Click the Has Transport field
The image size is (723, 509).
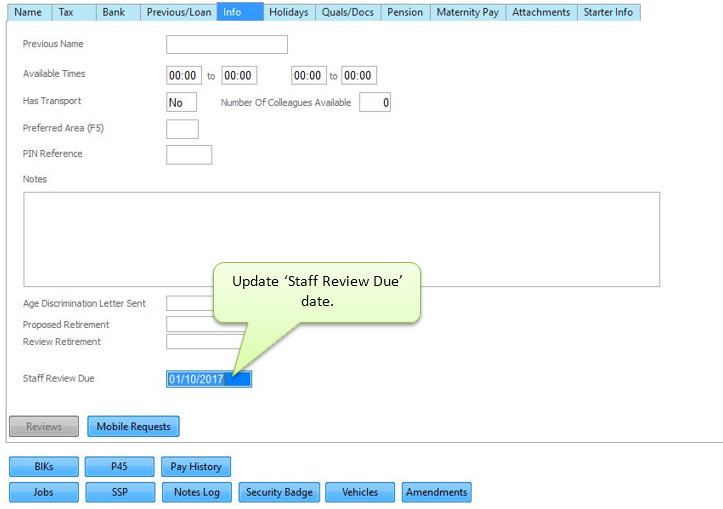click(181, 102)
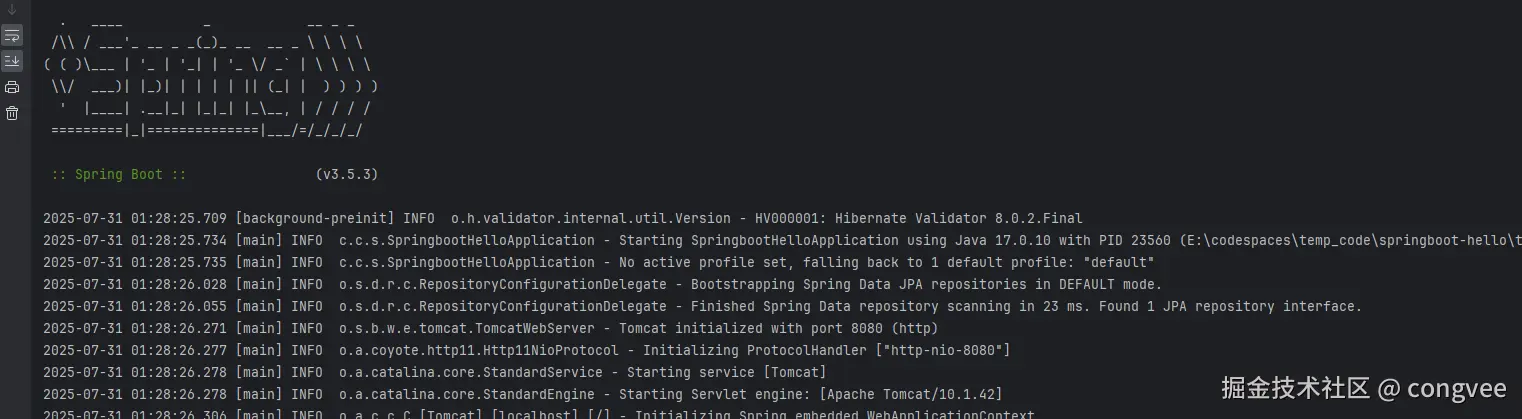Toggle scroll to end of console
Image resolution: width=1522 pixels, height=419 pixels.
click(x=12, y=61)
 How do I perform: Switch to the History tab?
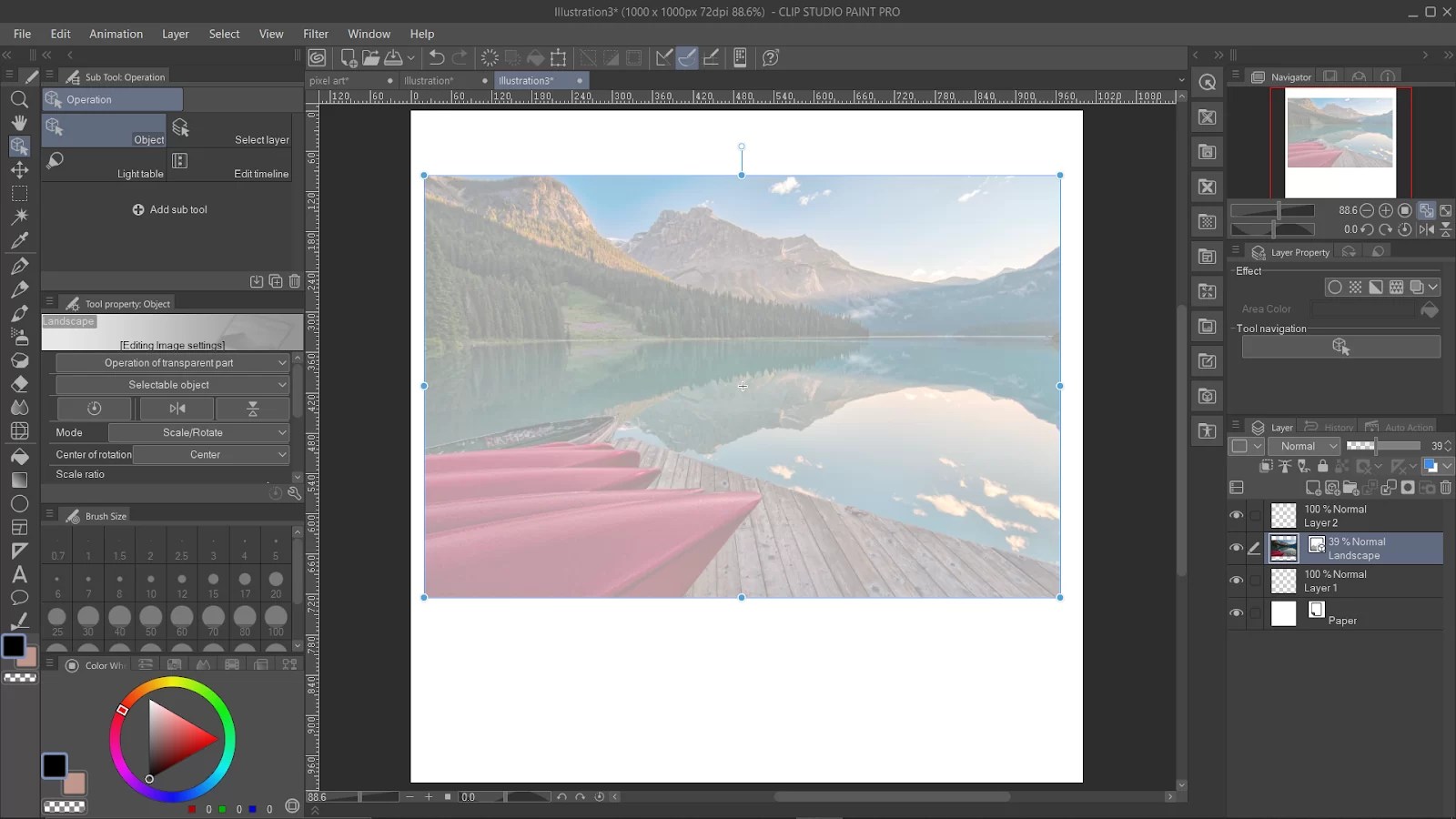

EXERCISE REQUIREMENTS:
Turn all the records above into a JSON list of strings, one string for each line, with blank lines skipped and the pictures left out.

FULL OUTPUT:
[
  "Click the Has Transport field",
  "The image size is (723, 509).",
  "click(181, 102)",
  "Toggle scroll to end of console",
  "Image resolution: width=1522 pixels, height=419 pixels.",
  "click(x=12, y=61)",
  " How do I perform: Switch to the History tab?"
]